Em muitos casos, disse Mehrabi, explorações agrícolas mais diversificadas podem proporcionar benefícios adicionais porque podem resistir melhor a desastres naturais como secas ou ondas de calor. Em outros casos, os aspectos positivos são mais sutis. Se os pequenos agricultores cultivam árvores de fruto no meio das suas culturas, por exemplo, eles próprios podem comer essas bananas ou papaias enquanto vendem o resto da colheita.

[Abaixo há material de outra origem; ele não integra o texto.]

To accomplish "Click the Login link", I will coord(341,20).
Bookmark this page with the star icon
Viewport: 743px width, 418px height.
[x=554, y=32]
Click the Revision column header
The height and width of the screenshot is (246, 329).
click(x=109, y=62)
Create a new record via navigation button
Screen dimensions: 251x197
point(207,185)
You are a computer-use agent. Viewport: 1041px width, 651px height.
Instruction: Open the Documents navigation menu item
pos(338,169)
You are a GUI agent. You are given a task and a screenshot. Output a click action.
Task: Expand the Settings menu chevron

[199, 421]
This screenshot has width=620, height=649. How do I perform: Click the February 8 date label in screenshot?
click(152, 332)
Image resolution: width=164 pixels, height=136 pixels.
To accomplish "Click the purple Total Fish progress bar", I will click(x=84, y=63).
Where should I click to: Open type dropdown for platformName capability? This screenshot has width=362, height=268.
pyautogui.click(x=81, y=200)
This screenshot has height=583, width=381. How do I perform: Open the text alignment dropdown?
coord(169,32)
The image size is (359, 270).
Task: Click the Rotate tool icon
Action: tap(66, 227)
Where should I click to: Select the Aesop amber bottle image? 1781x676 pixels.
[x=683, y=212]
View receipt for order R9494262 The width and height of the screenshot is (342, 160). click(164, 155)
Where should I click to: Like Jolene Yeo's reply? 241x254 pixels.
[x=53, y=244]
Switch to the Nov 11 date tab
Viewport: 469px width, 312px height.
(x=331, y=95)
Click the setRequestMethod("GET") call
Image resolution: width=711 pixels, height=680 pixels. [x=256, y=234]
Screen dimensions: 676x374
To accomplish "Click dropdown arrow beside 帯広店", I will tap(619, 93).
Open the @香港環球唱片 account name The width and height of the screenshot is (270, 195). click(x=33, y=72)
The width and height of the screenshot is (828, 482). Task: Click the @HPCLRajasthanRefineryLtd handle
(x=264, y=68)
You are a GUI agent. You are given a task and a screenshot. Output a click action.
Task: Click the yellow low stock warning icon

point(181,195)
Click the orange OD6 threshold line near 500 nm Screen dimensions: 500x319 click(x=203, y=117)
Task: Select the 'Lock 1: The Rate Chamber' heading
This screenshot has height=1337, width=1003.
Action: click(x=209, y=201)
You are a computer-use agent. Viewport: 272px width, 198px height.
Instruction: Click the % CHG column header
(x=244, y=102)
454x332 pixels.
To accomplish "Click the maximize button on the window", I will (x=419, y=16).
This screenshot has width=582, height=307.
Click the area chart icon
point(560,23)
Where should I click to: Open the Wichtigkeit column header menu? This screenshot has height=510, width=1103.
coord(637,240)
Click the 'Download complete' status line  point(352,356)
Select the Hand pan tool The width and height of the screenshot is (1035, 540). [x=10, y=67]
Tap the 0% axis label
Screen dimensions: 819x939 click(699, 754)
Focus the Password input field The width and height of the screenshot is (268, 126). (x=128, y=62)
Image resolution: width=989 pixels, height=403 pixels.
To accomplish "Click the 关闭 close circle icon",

“O mais louco é que o efeito positivo de adicionar múltiplas práticas de diversificação é verdadeiro em contextos totalmente diferentes”, disse ele. “Funciona em explorações agrícolas industriais nos Estados Unidos e em explorações agrícolas de milho de pequena escala no Malawi”.
Eliminando barreiras à mudança
Ele e os seus colegas reconhecem que as finanças podem ser uma barreira à mudança para uma agricultura diversificada. Os agricultores podem precisar comprar um conjunto de máquinas para colher milho e um conjunto diferente para colher frutas.
Mas os governos já gastam somas enormes para proteger a indústria agrícola. Algumas nações, por exemplo, subsidiam os agricultores para que possam cultivar culturas que exigem muita água em áreas onde não chove muito. Esse dinheiro poderia ser melhor gasto, disse Mehrabi, ajudando os agricultores a diversificarem.
No final, ele espera que o estudo ajude as pessoas a perceberem que um futuro diferente para a alimentação mundial pode ser possível:
“Esperamos que isto inspire as pessoas a serem criativas e até mesmo a ultrapassar os limites do que a espécie humana pode alcançar.”